Ratchet’s main weapon is an oversized wrench that looks like a battleaxe, but he also has the ability to use various high-tech weapons that can be found and purchased. The demo included the Pyrocitor, which is essentially a powerful short-range flame-thrower, and the Blaster, which, as the name suggests, shoots standard bullet-type projectiles. There’s the Swing-Shot, which is used for grappling on to objects to reach new areas, and the Glove of Doom, which makes Ratchet throw a ball from which mechanical dogs sprout and attack nearby enemies. Each enemy that you destroy will result in an explosion of nuts and bolts that you can pick up and use as currency to purchase new weapons and gadgets. So yes, you can “buy stuff.” You’ll also have the ability to hold L2 or R2 and target enemies for more precise shooting from long distances. This is what they call the game’s first-person perspective mode.
To get around, Ratchet can jump, bounce off of walls old-school Ninja Gaiden-style, and, with trusty Clank on his back, sprout propellers so he can float around and perform longer and higher jumps. One of the most entertaining facets about the game was being able to blow stuff up with the various projectile weaponry and the over-sized wrench. Blowin’ stuff up is fun. What makes this game so cool though is the innovative level design and the various weapons and gadgets that you can use. In total there should be 35 different gadgets to be found in the final version of Ratchet & Clank.

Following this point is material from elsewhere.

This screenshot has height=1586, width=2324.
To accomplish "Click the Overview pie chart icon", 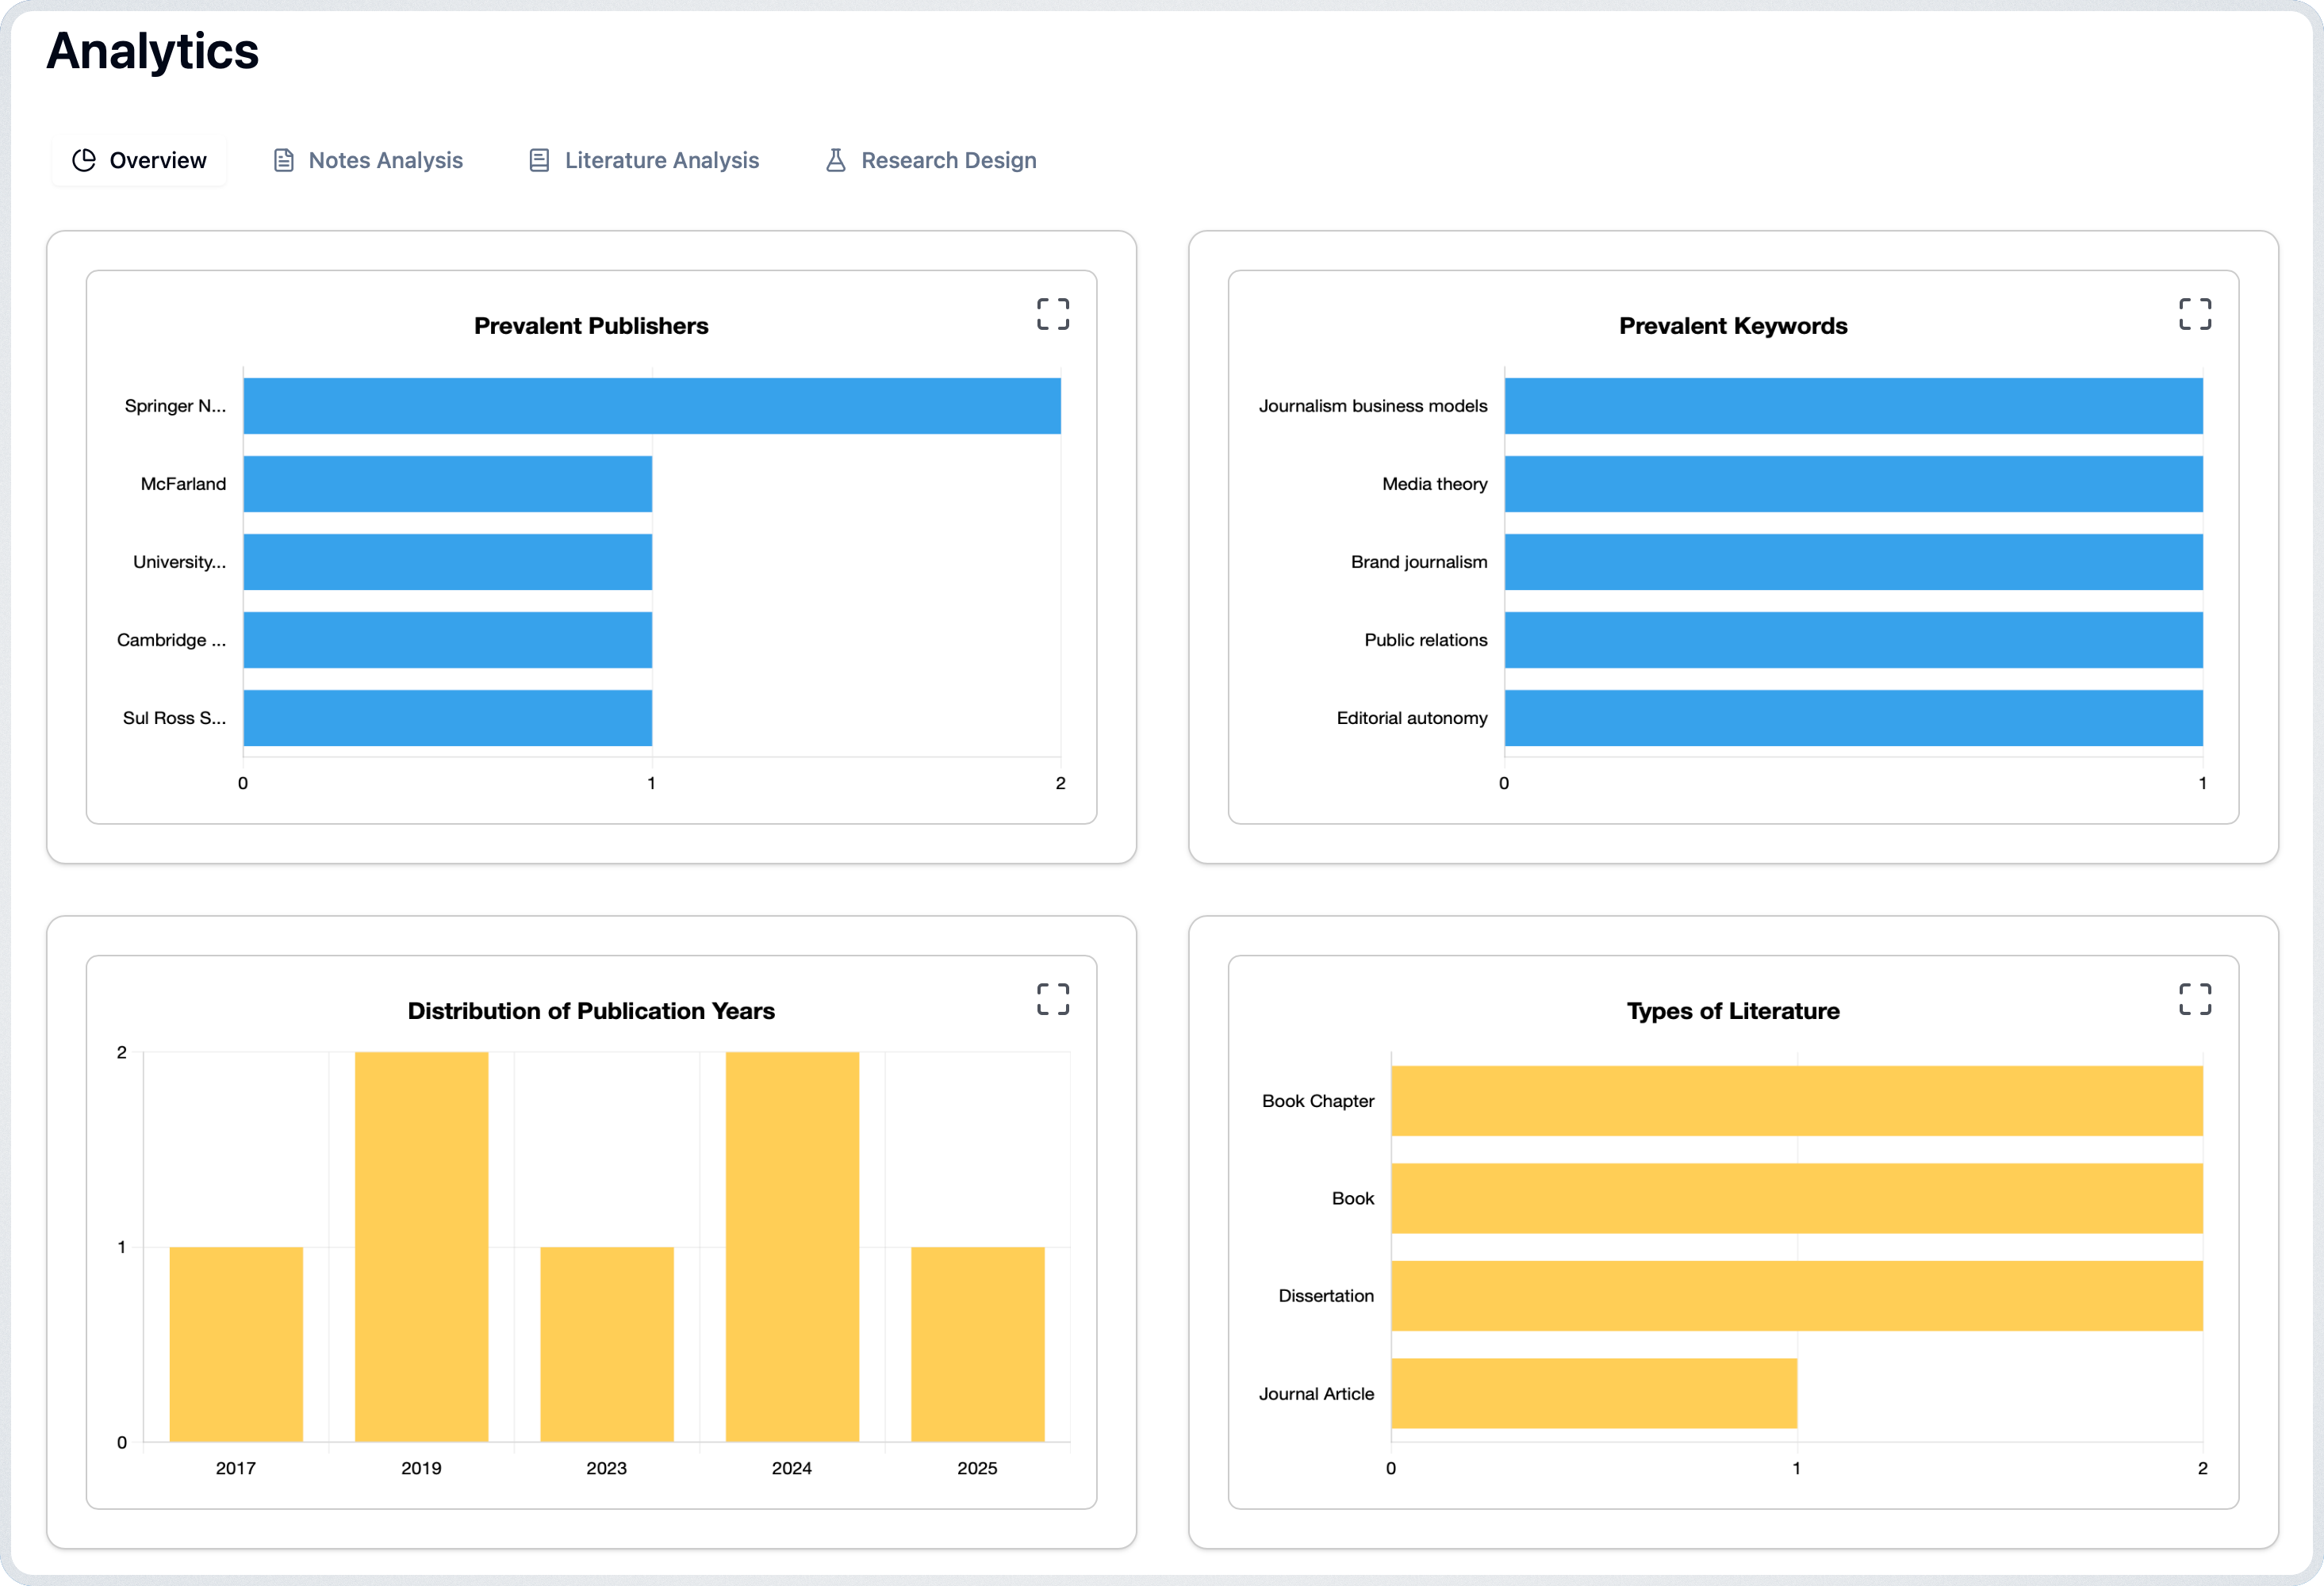I will click(84, 160).
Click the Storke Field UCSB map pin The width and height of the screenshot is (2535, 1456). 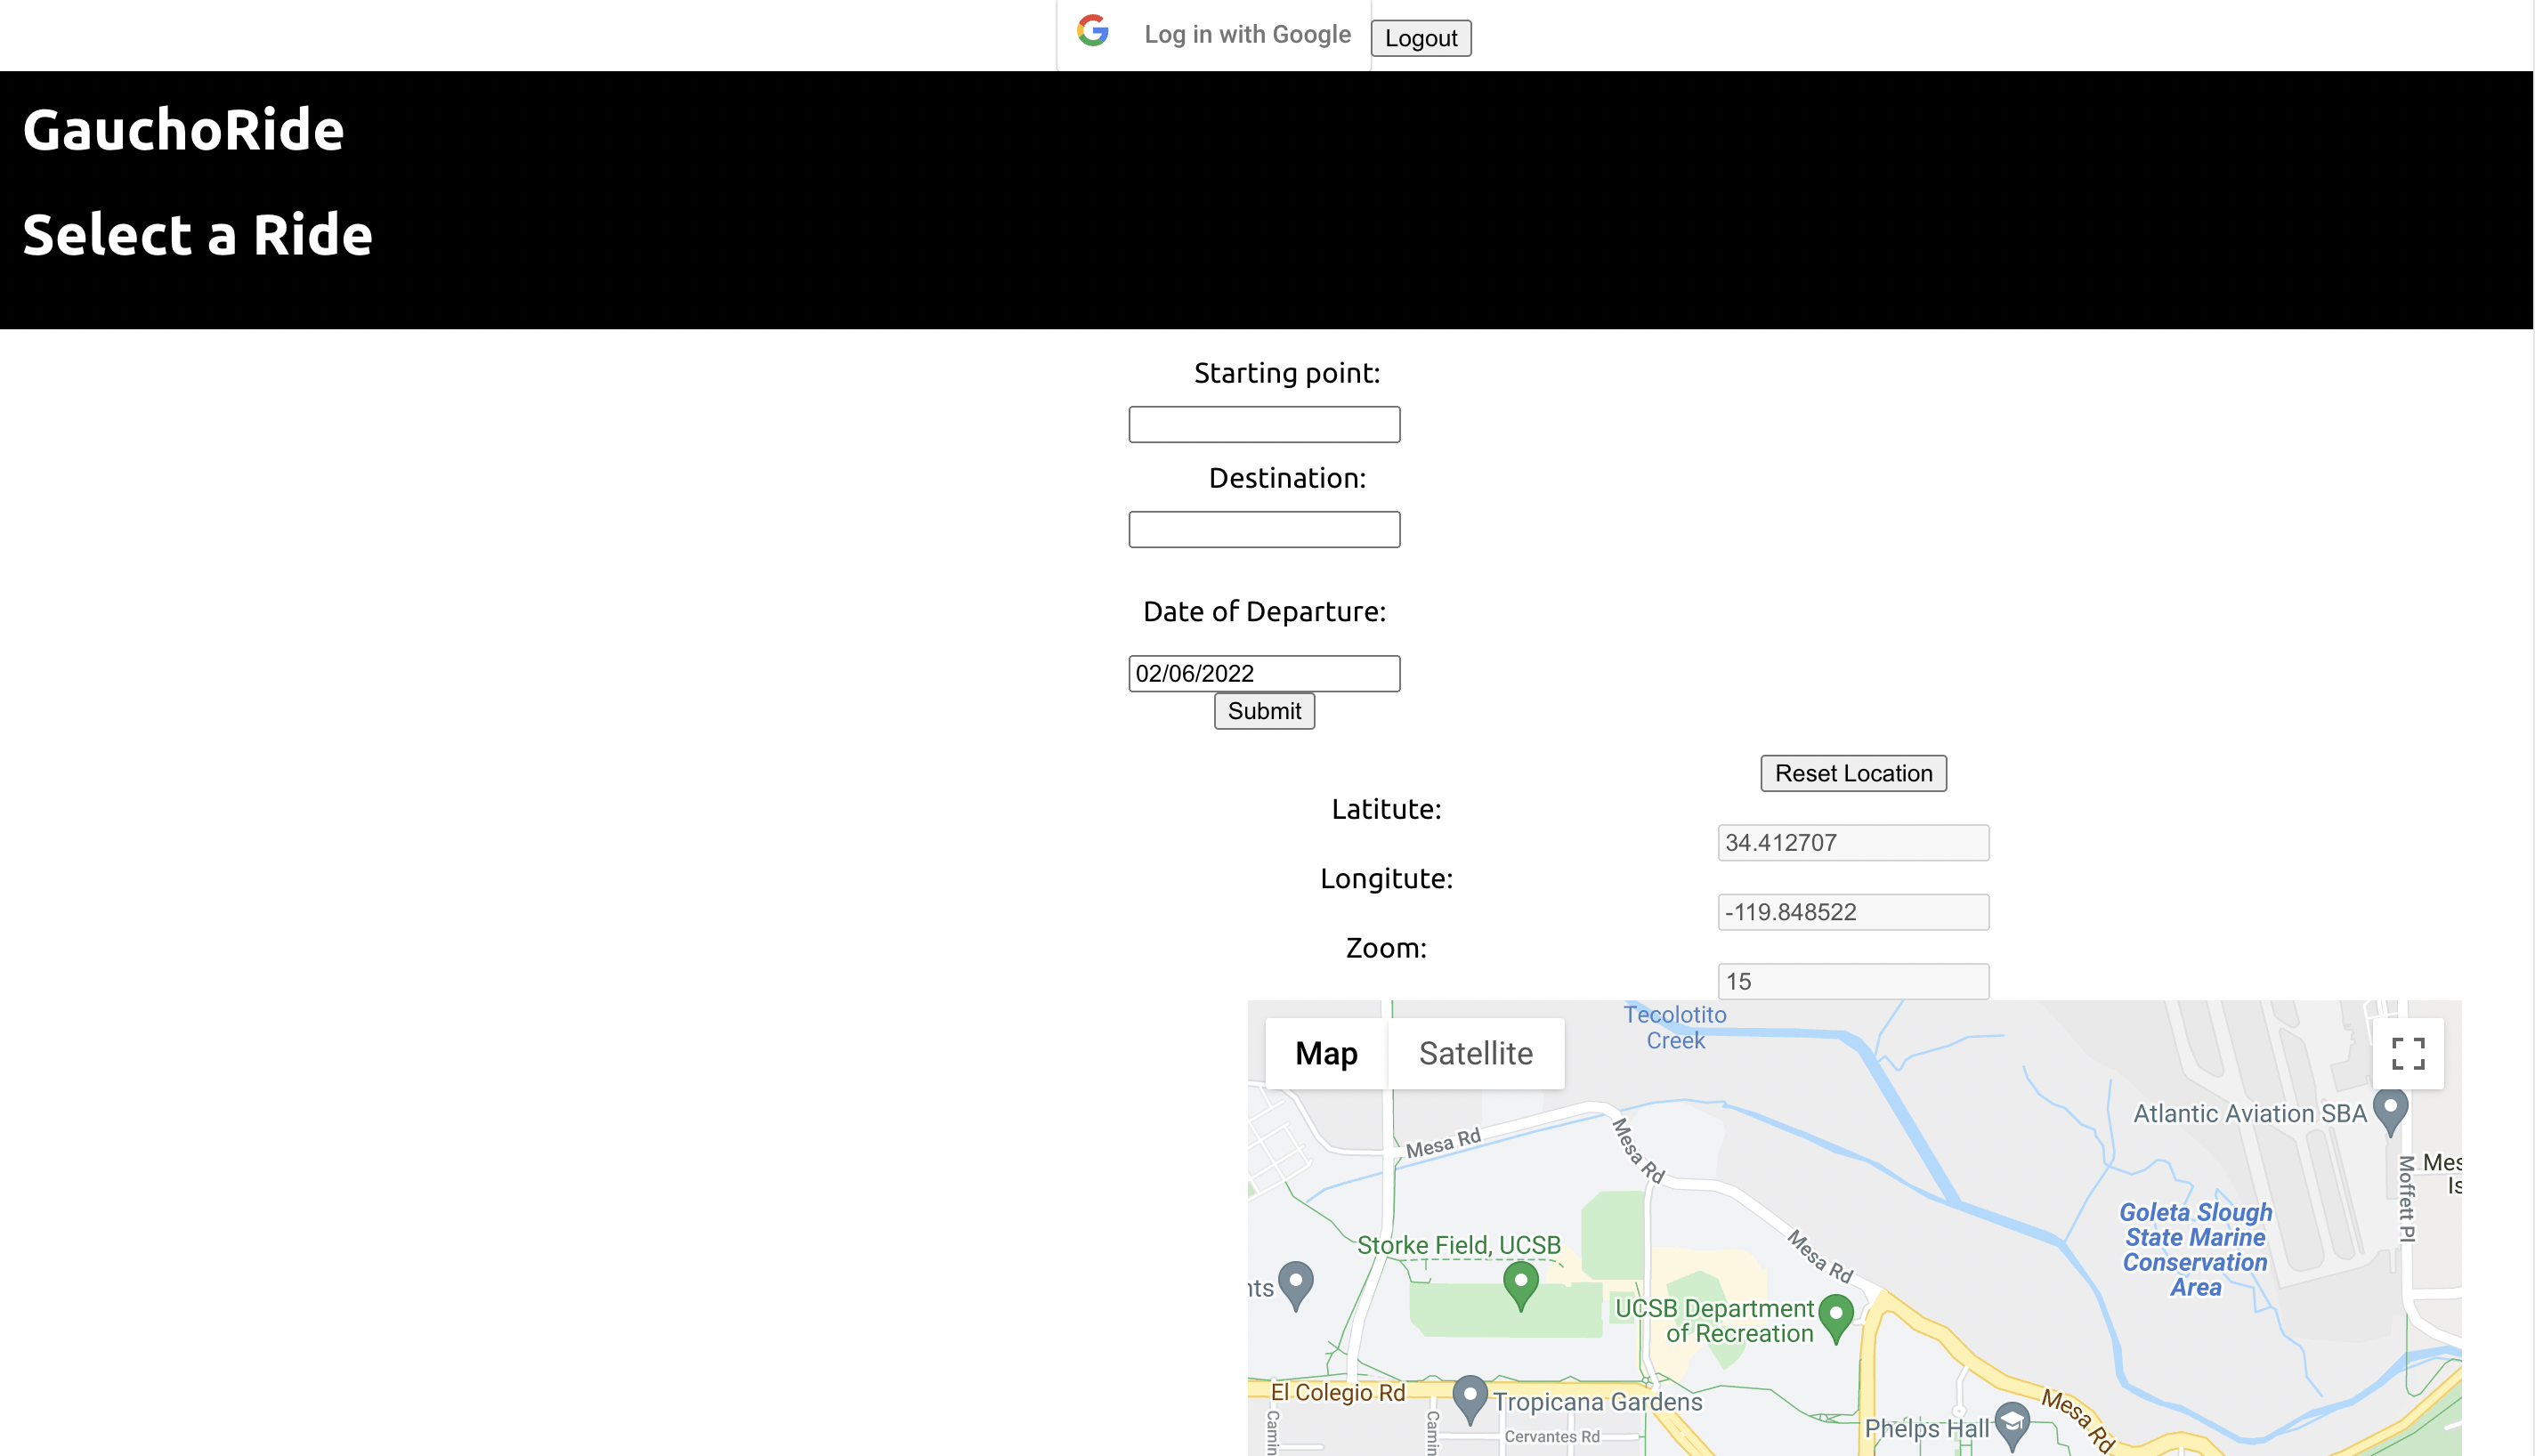pyautogui.click(x=1520, y=1283)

After the novelty of the kickass graphics wear off, you’ll find that the gameplay is more than adequate enough to keep you entertained. The game is played from a 3rd person perspective, not unlike that of Jak & Daxter. Camera perspective is extremely dynamic and versatile. There are a few discrepancies in clusterphobic areas however, where the camera does not respond as quickly as would be ideal, so it’s not without its flaws. Don’t get me wrong, I mean Insomniac spent a good 9 months refining just the camera alone, but, sorry, it ain’t perfect guys. Most of the time you can simply hit the R2 button to align the camera with the direction you’re facing, but here’s hoping Insomniac irons out this minor hitch before the game goes to press.
To say the demo left me wanting more would be a huge understatement. I am straight-up psyched for this game to come out. Ratchet & Clank is scheduled to come out in November, 3 months after Super Mario Sunshine and 2 months after Sly Cooper. So it looks like 3D adventure-platformer fans will have quite a bit to keep them busy in the coming months. Personally, I can’t wait.